My interest in Information Theory is...not I.T. but E.T. I mean that SETI -and Carl Sagan certainly is not far away - seems to me a good approach in the extent that it helps us to distinguish what we in French call the "bruit de fond" ( overall universe's noise ) from some oddities which could be be a clue for some artificial meaning and let us say the path to a key.

Yes. However, let me once again point out to everyone what Rene said: that human beings are not at all good at producing random series like the universes background noise. If the VMs is human generated nonsense (semantically completely empty), there will still be order compared to the output of a random number generator. Glossalalia is probably the closest human equivalent to truly random output, and therefore the correct basis for comparison.


I am hardly the list's expert on information theory. Jim Reeds and Rene are much better informed.

If the VMs is structured nonsense as Rugg thinks, we might expect an excess of structure!

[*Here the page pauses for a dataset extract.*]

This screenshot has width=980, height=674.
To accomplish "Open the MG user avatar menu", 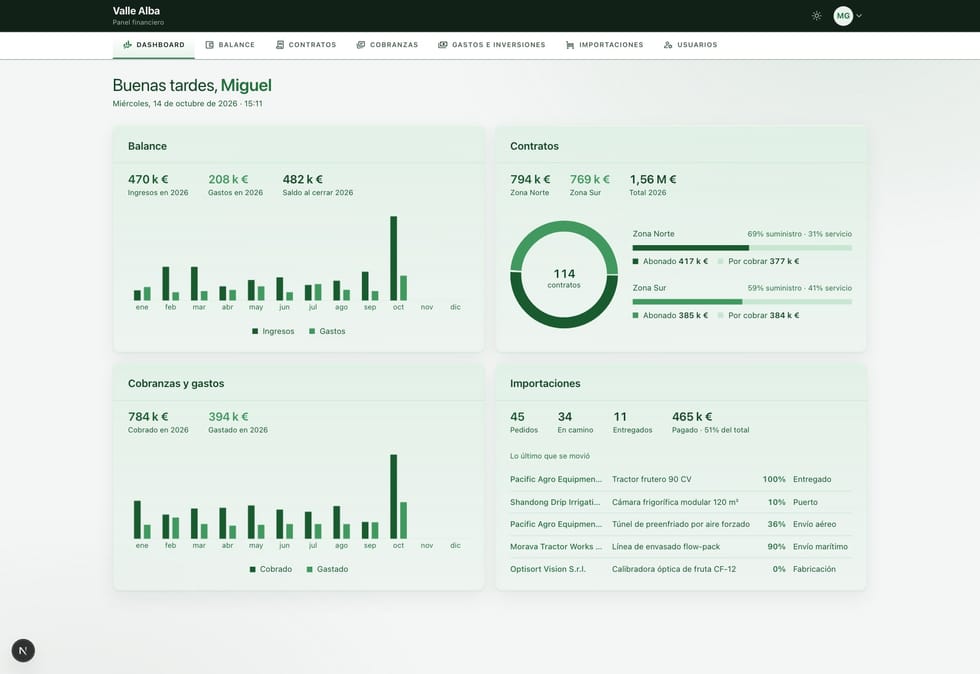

If Rugg finds he needs at least one different table and different Cardan grilles for each page of the VMs, that is obviously unacceptable. Indeed, it would be much more likely to see the hoaxer reusing a few tables and grilles, and detect a pattern. So many ciphers and codes have been broken in just this way!

In fact, that is what I would expect to see if a hoaxer had produced the VMs in such a way. Why would he go to more effort than necessary?

On glossolalia I would comment on the fact that there are several sorts of it but this was already pointed out in the list: the psychiatrical one is far beyond my skill (;-) ) there is too a mystical one and I wonder whether E.K. "Enochian" could not be called glosso-whatever you want.

No. Enochian qualifies as at least a pidgin language.


In any case, this mystical aspect is not totally new for the "old" alchemy student I am; perhaps you will be interested to know that in some cases people involved in religion or hermetism happened to speak a tongue which was not a creation at all, but a language they should have not known ( for instance old greek or provençal for a French or why not English, sorry for Hawains in the list I do not remember such an example

I have heard of such things. I remember reading of a case where someone apparently knew Talmudic Hebrew, when he never should have. It eventually emerged that when he was a child, the family had lodged a Talmudic scholar and he grew up hearing the scholar reciting passages. I recall a few other comparable cases.